_Entries supplied:_

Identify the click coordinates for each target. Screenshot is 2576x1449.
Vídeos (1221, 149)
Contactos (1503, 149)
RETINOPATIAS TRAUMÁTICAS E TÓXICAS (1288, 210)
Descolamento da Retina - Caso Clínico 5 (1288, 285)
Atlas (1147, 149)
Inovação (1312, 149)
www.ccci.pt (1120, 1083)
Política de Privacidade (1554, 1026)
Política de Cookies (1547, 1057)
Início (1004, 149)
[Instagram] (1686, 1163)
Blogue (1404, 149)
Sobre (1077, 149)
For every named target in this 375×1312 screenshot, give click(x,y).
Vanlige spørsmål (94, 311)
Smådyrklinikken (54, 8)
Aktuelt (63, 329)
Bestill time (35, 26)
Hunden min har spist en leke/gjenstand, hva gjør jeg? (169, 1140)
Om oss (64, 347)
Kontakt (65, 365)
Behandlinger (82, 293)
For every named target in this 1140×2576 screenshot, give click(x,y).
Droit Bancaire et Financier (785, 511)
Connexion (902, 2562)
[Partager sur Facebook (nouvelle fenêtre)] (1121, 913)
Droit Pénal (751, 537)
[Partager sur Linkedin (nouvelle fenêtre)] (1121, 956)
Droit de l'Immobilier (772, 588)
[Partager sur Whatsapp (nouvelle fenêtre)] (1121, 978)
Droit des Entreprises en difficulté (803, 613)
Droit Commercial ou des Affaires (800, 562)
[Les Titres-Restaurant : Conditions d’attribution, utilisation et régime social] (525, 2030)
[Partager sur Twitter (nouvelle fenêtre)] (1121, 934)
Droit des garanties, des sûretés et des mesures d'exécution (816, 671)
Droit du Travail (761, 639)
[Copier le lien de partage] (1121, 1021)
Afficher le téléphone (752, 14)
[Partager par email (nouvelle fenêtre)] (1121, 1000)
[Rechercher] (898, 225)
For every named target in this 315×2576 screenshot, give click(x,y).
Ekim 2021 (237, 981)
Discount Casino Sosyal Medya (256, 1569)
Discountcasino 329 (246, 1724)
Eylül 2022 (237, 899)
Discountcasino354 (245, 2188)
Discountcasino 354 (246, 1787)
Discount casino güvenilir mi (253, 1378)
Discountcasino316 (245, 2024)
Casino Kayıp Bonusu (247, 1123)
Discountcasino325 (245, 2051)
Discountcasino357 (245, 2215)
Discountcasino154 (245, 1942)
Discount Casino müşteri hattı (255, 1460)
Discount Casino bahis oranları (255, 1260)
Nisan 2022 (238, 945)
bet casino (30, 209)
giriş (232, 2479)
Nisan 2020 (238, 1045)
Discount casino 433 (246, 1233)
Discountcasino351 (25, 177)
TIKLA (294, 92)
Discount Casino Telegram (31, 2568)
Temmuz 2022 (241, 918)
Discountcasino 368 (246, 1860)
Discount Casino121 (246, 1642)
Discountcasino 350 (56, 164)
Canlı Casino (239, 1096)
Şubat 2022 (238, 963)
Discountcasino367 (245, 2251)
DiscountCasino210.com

_Your instructions:_
Copy all lines from the material that hold "Droit".

_Expected output:_
Droit Bancaire et Financier (785, 511)
Droit Pénal (751, 537)
Droit de l'Immobilier (772, 588)
Droit des Entreprises en difficulté (803, 613)
Droit Commercial ou des Affaires (800, 562)
Droit des garanties, des sûretés et des mesures d'exécution (816, 671)
Droit du Travail (761, 639)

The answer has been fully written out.